I am a great boss. My workers would not agree. They hate it whenI am a good boss. The better boss I am, the worse they like me.
Take for example what happened with Jane this week. Really, it didn't happen this week. It's been happening for 5 months. We did "consequences."
Jane wanted to move up in duties from chief housekeeper to legal secretary/paralegal. Her first assignment in the transition was to hire or arrange for a substitute for her housekeeping duties. Just because she was moving up didn't mean we were moving away from housekeeping. In fact, the housekeeping job was only going to expand.
She did whatever it was that she tried to do to find a replacement. She came back to me. "I can't find anyone else."
"Hum," was my response.
She didn't schedule a meeting to discuss alternative ways to find help. She didn't send out an all- firm memo to seek brainstorming solutions as to how one finds competant help. She didn't try to negotiate her housekeeping duties away onto someone else so she could move into the work she wanted more of. She didn't try to arrange her non-work schedule - say for example stopping her volunteer job or her cheerleading practice- so she could do housekeeping at night and paralegaling by day. She didn't come back to me to tell me how unhappy she was in her work and to talk over her feelings and frustrations.
She acted professionally instead; smiled at work; distracted herself with non-work things to make life barable at work; sought career advancement opportunities elsewhere, not at Lawlady, Inc.; and basically became miserable at work but was so clever, stoic and diplomatic I was able to forget she really wanted to be doing paralegalling. I actually began to suspect that she might just be a flakey-college girl who doesn't know what she wants and is happy with mindless shopping and food preparation tasks. That work does allow one to come in hung-over and when you are 20-ish, finding a job that allows drinking binges is a perk.
So here she was all frustrated.
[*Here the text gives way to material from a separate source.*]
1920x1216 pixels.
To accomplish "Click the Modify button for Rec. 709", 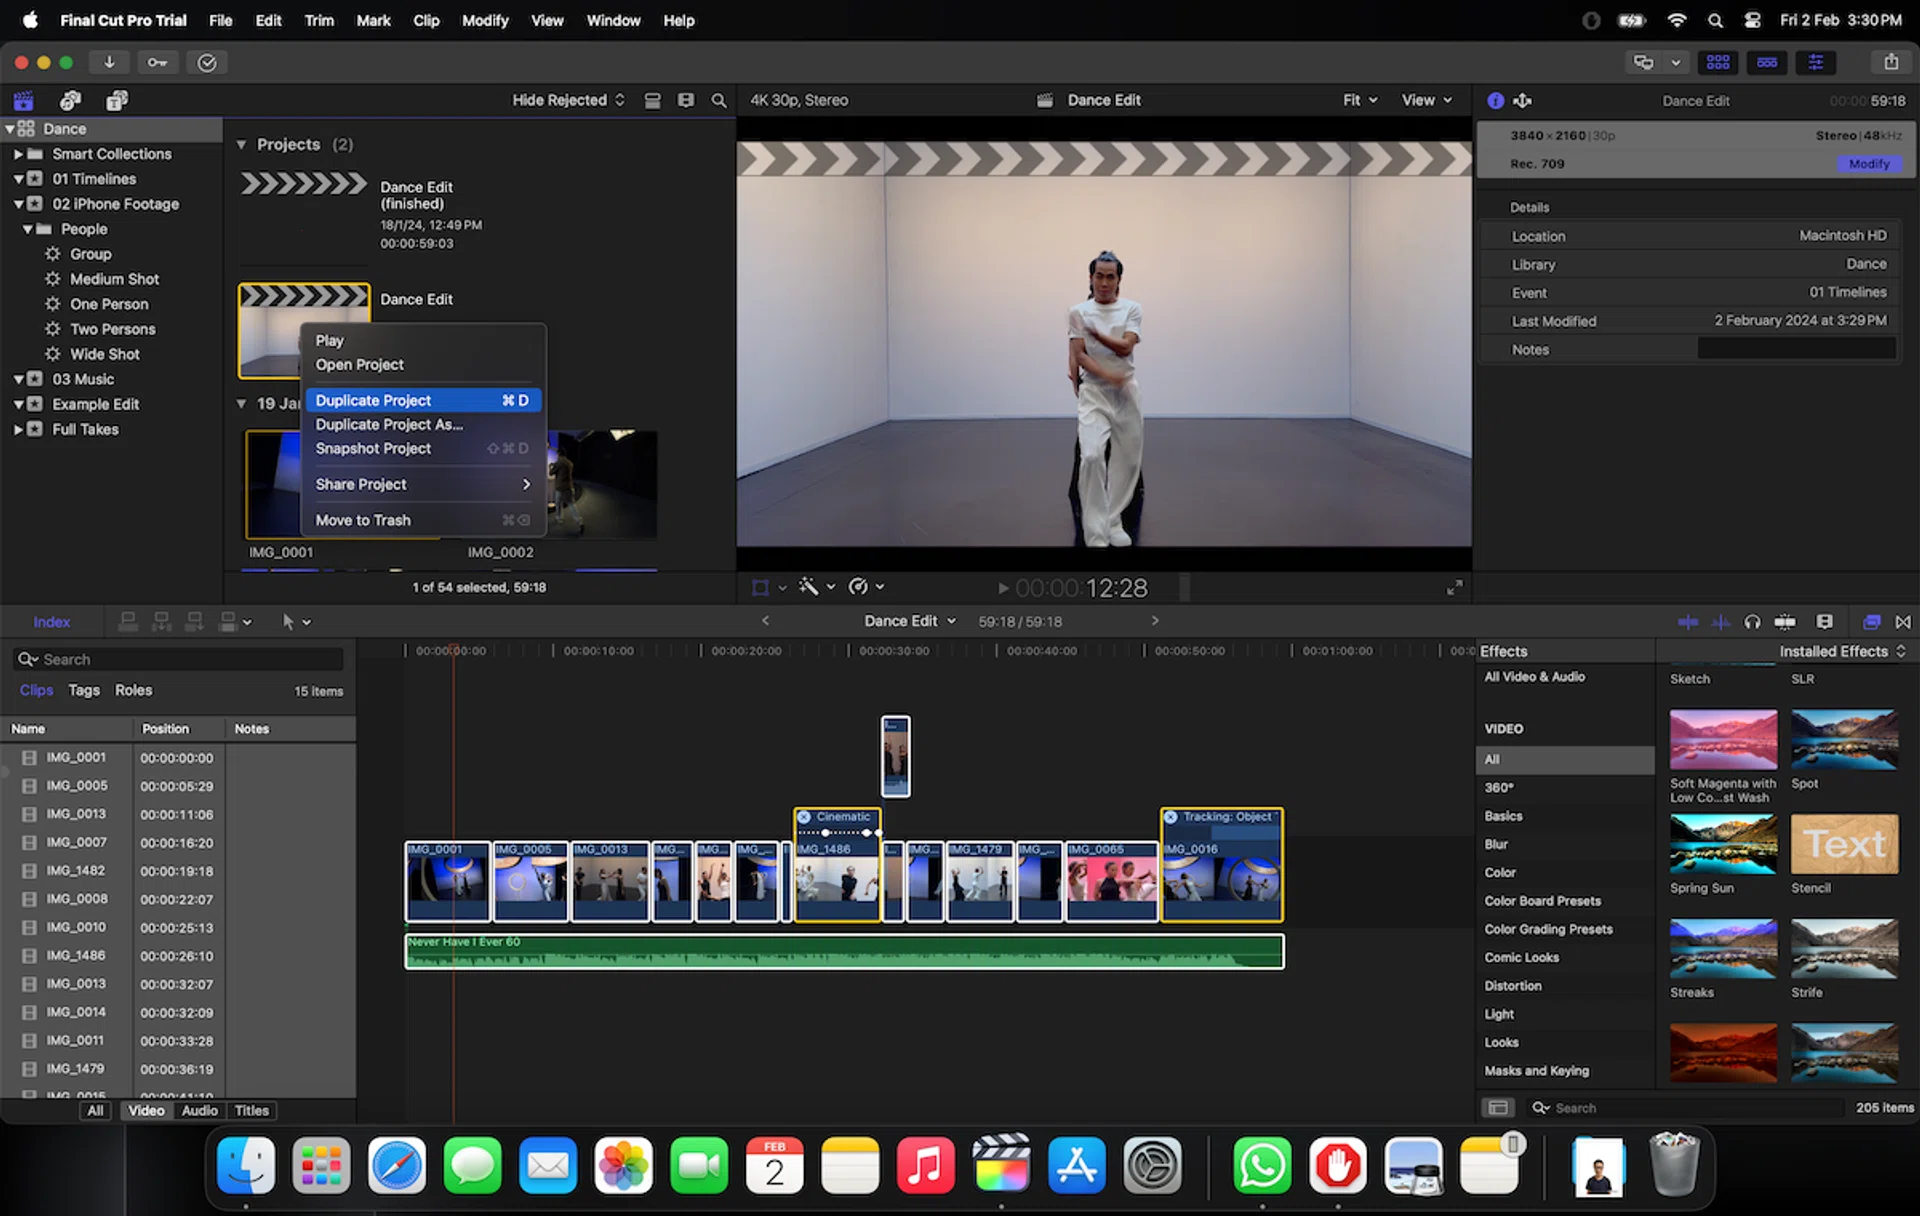I will (1869, 163).
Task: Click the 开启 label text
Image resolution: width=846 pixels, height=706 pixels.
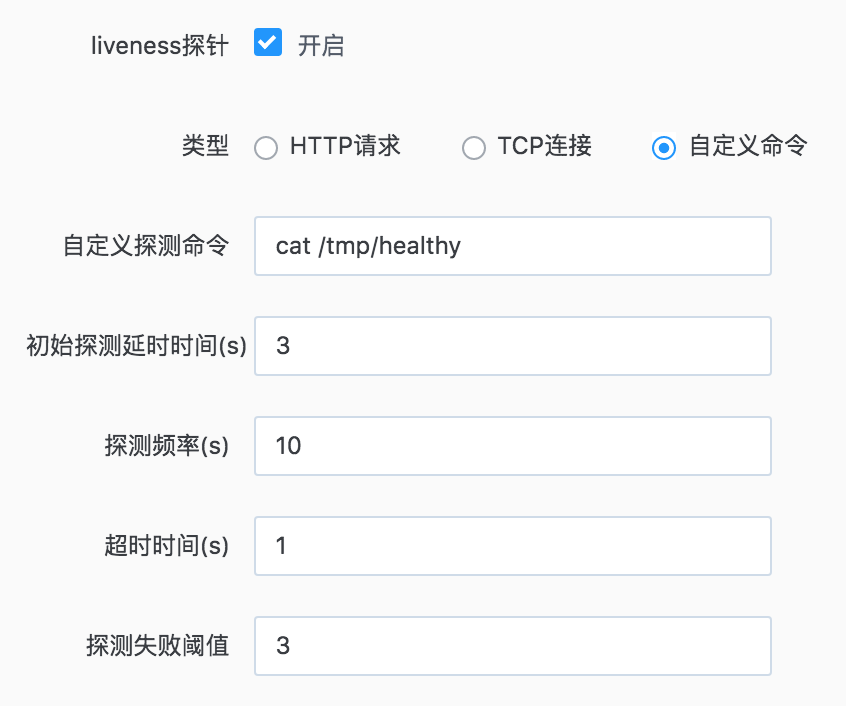Action: [x=320, y=44]
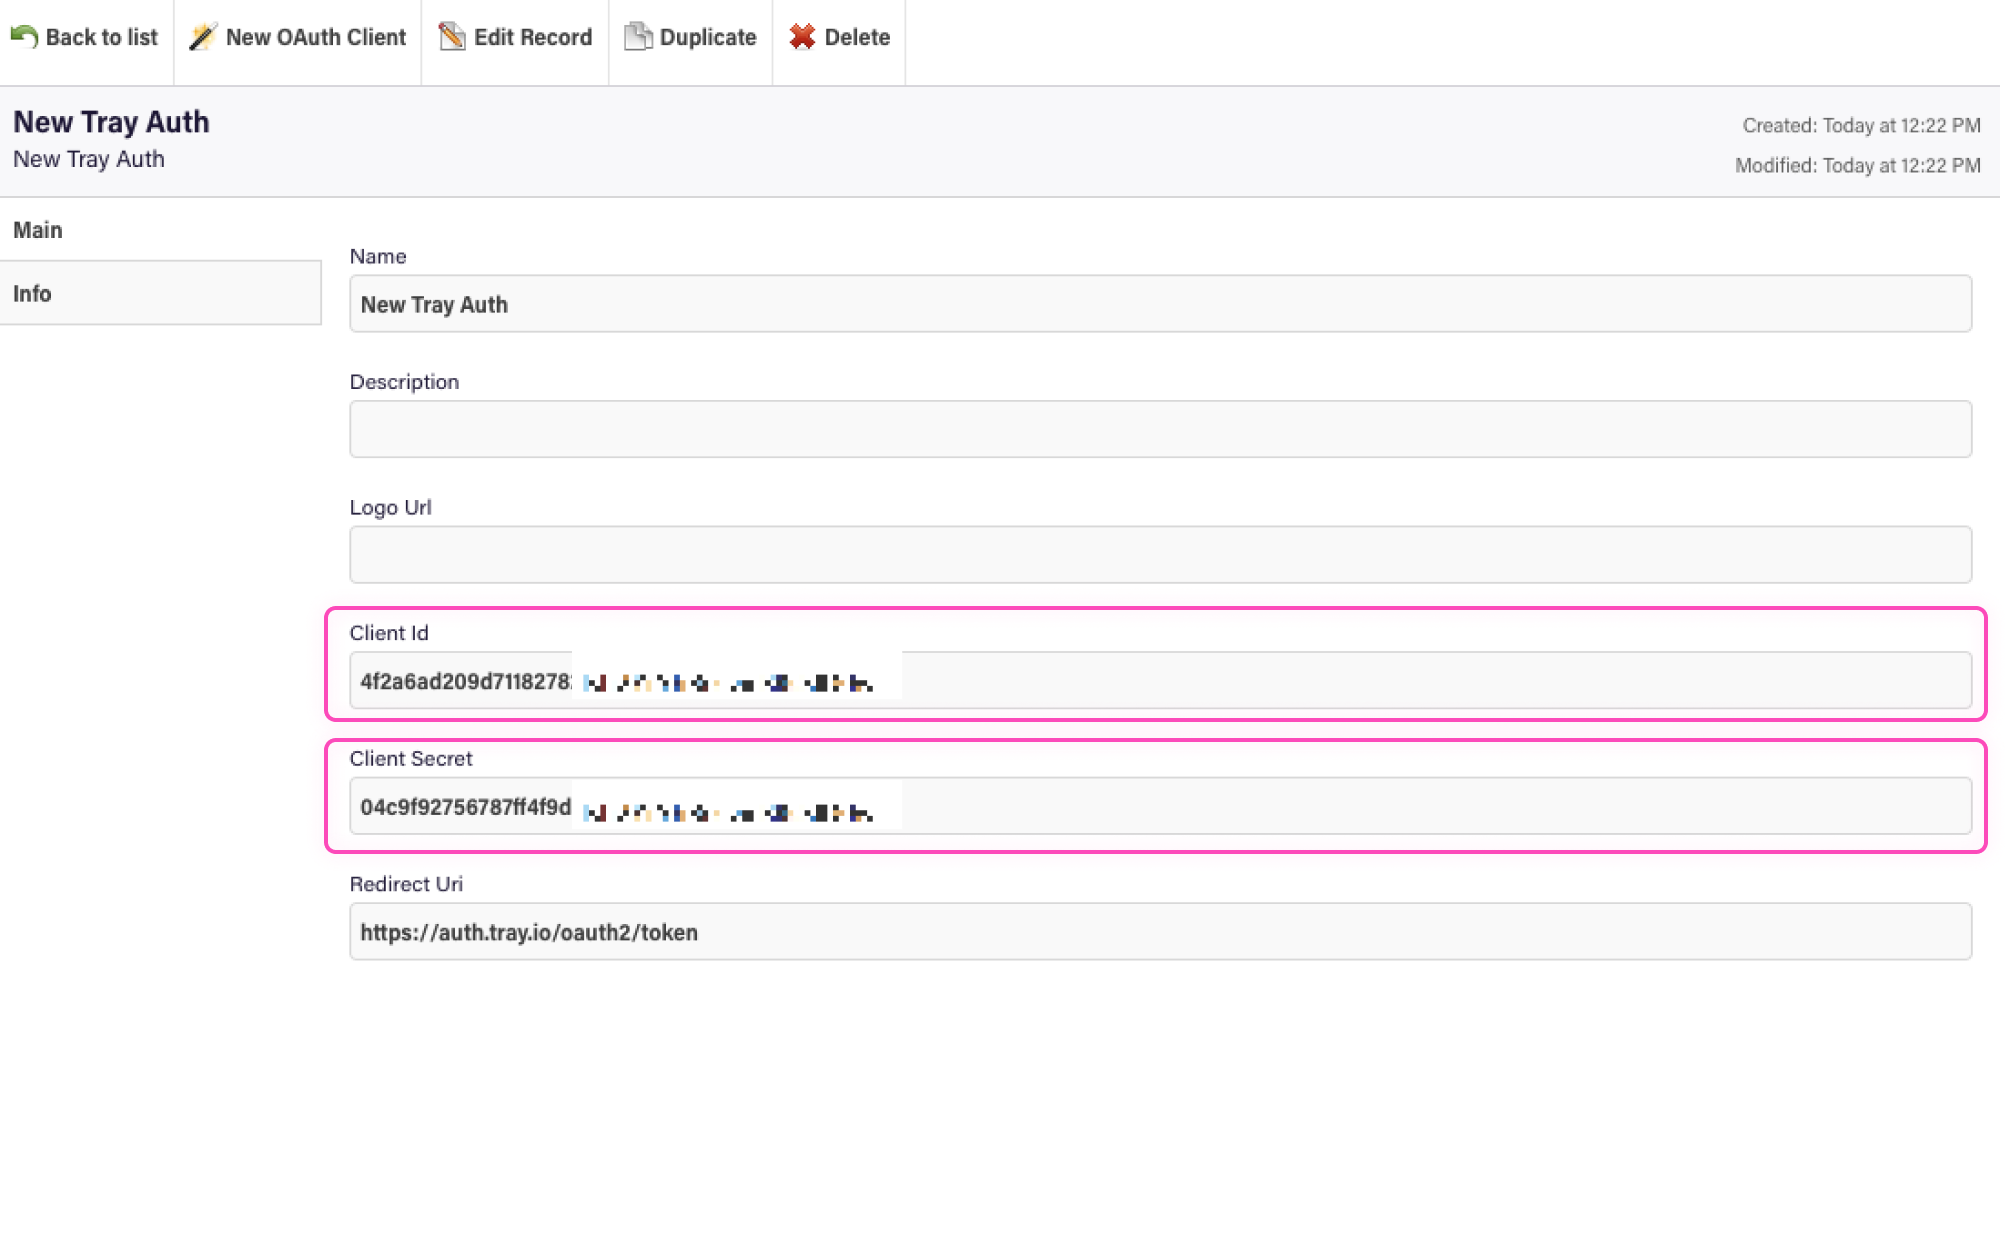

She would complain to co-workers who reported back to me.
Being a good boss, I bided my time frustrated that the house work was not being lovingly attended to by someone who takes pride in his/her work; frustrated that the paralegaling was not at my exacting standards because it was being handled by the writer (not the job he was hired for) and the lawyer (not her work either).
"Well, if she's that unhappy, she should come and talk to me about it," I would say to her co-workers.
"She's afraid of you," was what I got back.
"Hum."
So I waited, like a good boss. Letting the tension build.
I say that like I was the Zen-master sitting back with slanted-knowledgable eyes purposefully training my acolite. Mostly I looked like an over-forty stressed-out freaky person with too many committments to worry about the inner-workings of a college girl who works for me 10 hours a week. But the social experiment was set up.
I never changed my first requirement for the job switch over: Jane hires her replacement. At Lawlady, Inc., we don't promote until the employee oversees the hiring and training of the replacement. I'm not doing all that work, when the staff knows best what the job entails. I said it once, which for some people might be too few times. But... Had I been asked about job advancement, I would have reitterated, "find your replacement. How can I help?"
Jane eventually got there. The pain finally got so large it bubbled up. The staff is meeting next Wednesday to come up with potential solutions to the dilemma, how do we move Jane up and attend to housework. I'm curious to see what they come up with.
She doesn't move on until task 1 is completed. It's been an long, achey wait for her to master her first task at the new job.